Piecewise tape nodes

Piecewise smooth min/max nodes and pointwise differentiability facts under strict branch-selection hypotheses.

noncomputable def Proofs.Autograd.TapeNodes.maxElem {Γ : List Spec.Shape} {s : Spec.Shape} (a b : Idx Γ s) : Node Γ s

Elementwise max node. Differentiable at points where a ≠ b coordinatewise.

noncomputable def Proofs.Autograd.TapeNodes.minElem {Γ : List Spec.Shape} {s : Spec.Shape} (a b : Idx Γ s) : Node Γ s

Elementwise min node.

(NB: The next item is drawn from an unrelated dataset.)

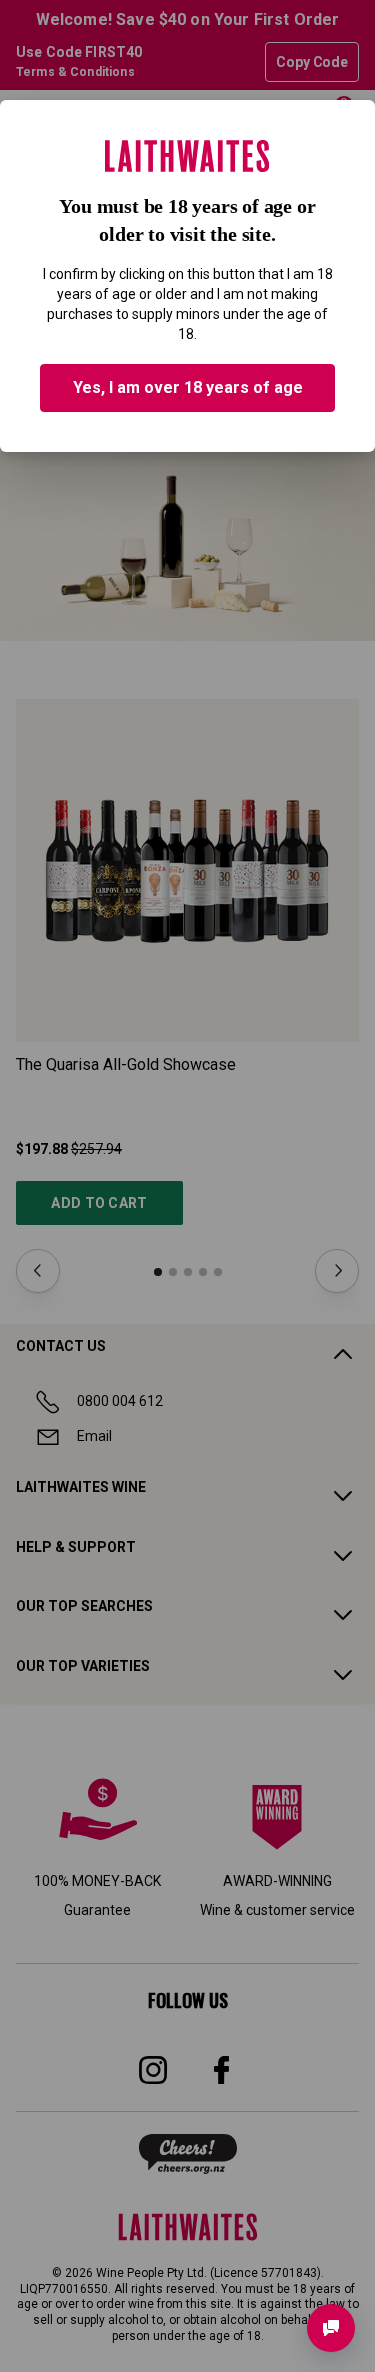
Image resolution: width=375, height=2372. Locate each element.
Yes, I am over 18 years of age (188, 387)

Differentiable at points where a ≠ b coordinatewise.

theorem Proofs.Autograd.TapeNodes.hasFDerivAt_max_of_lt {Γ : List Spec.Shape} {f g : CtxVec Γ → ℝ} {f' g' : CtxVec Γ →L[ℝ] ℝ} {xV : CtxVec Γ} (hf : HasFDerivAt f f' xV) (hg : HasFDerivAt g g' xV) (hfg : f xV > g xV) : HasFDerivAt (fun (x : CtxVec Γ) => max (f x) (g x)) f' xV

Derivative of max at points where the f branch strictly dominates (f xV > g xV).

theorem Proofs.Autograd.TapeNodes.hasFDerivAt_min_of_lt {Γ : List Spec.Shape} {f g : CtxVec Γ → ℝ} {f' g' : CtxVec Γ →L[ℝ] ℝ} {xV : CtxVec Γ} (hf : HasFDerivAt f f' xV) (hg : HasFDerivAt g g' xV) (hfg : f xV < g xV) : HasFDerivAt (fun (x : CtxVec Γ) => min (f x) (g x)) f' xV

Derivative of min at points where the f branch strictly dominates (f xV < g xV).

noncomputable def Proofs.Autograd.TapeNodes.maxElemFderivAt {Γ : List Spec.Shape} {s : Spec.Shape} (a b : Idx Γ s) (xV : CtxVec Γ) (hneq : ∀ (i : Fin s.size), (CtxVec.get a xV).ofLp i ≠ (CtxVec.get b xV).ofLp i) : NodeFDerivCorrectAt (maxElem a b) xV

Pointwise NodeFDerivCorrectAt for max_elem, assuming there are no ties.

noncomputable def Proofs.Autograd.TapeNodes.minElemFderivAt {Γ : List Spec.Shape} {s : Spec.Shape} (a b : Idx Γ s) (xV : CtxVec Γ) (hneq : ∀ (i : Fin s.size), (CtxVec.get a xV).ofLp i ≠ (CtxVec.get b xV).ofLp i) : NodeFDerivCorrectAt (minElem a b) xV

Pointwise NodeFDerivCorrectAt for min_elem, assuming there are no ties.